Aussi, selon un rapport du ministère de la Transition écologique, la méthanisation industrielle s’accompagne d’un fort risque d’incident. Par exemple, suite à un accident en Bretagne qui a duré plusieurs jours, les habitants d’une cinquantaine de communes n’ont plus eu un accès constant à l’eau potable.
À l’approche des régionales, d’autres listes promettent de changer la politique énergétique du Grand Est
Les élections régionales, dont le premier tour est prévu le 20 juin prochain, pourraient aboutir à un changement de couleur politique de l’exécutif. Portée par Europe Écologie-Les Verts (EELV), le Parti socialiste (PS) et le Parti communiste français (PCF), la liste Il est temps ! d’Éliane Romani pourrait opérer un changement de cap radical si elle passait : « Déjà, nous insisterons sur la baisse de la consommation énergétique, en favorisant l’isolation thermique des bâtiments, dit-elle.
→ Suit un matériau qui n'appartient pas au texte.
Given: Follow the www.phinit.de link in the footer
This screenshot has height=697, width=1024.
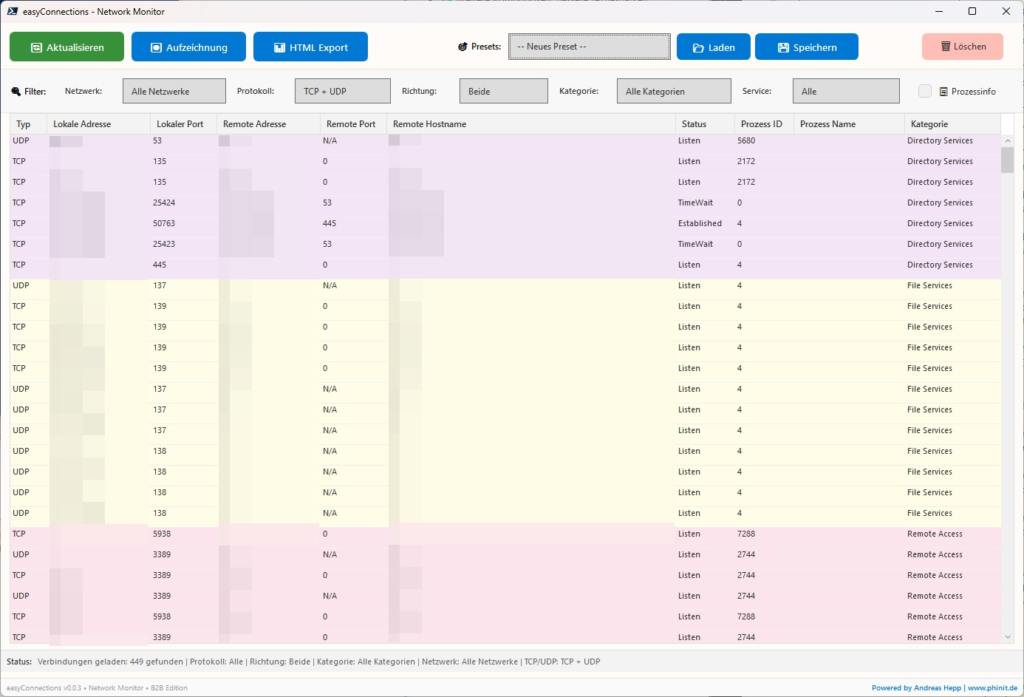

Ensuite, nous ne donnerons plus 1 euro d’argent public à des entreprises nocives pour l’environnement. Nous ferons systématiquement un bilan des apports écologiques et sociaux des projets avant de les soutenir. La méthanisation n’est pas à rejeter en bloc, mais elle n’est vertueuse qu’à petite échelle. Nous favoriserons les projets portés par des citoyens, visant à produire de l’énergie de manière locale et à obtenir des zones autonomes énergétiquement, grâce à des mix entre des panneaux solaires et des éoliennes, par exemple. »
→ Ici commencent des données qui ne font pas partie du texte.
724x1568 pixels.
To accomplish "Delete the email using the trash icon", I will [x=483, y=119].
De son côté, Jean-Marie Brom, référent énergie de la liste Appel inédit, soutenu par la France insoumise (LFI), Génération·s et Place publique, souhaite « créer une commission indépendante chargée d’évaluer l’utilité sociale, écologique et énergétique des projets subventionnés et imposer des contraintes environnementales supplémentaires ». Lui aussi défend l’idée d’un mix énergétique, avec des microcentrales hydrauliques, des éoliennes et des panneaux photovoltaïques. Ce physicien du CNRS pousserait pour créer « un grand pôle de recherche et de développement sur l’énergie solaire en Lorraine. Des laboratoires travaillent déjà sur le sujet à Nancy. Les panneaux photovoltaïques ne nécessitent pas forcément des terres rares et sont recyclables, c’est une énergie très prometteuse ».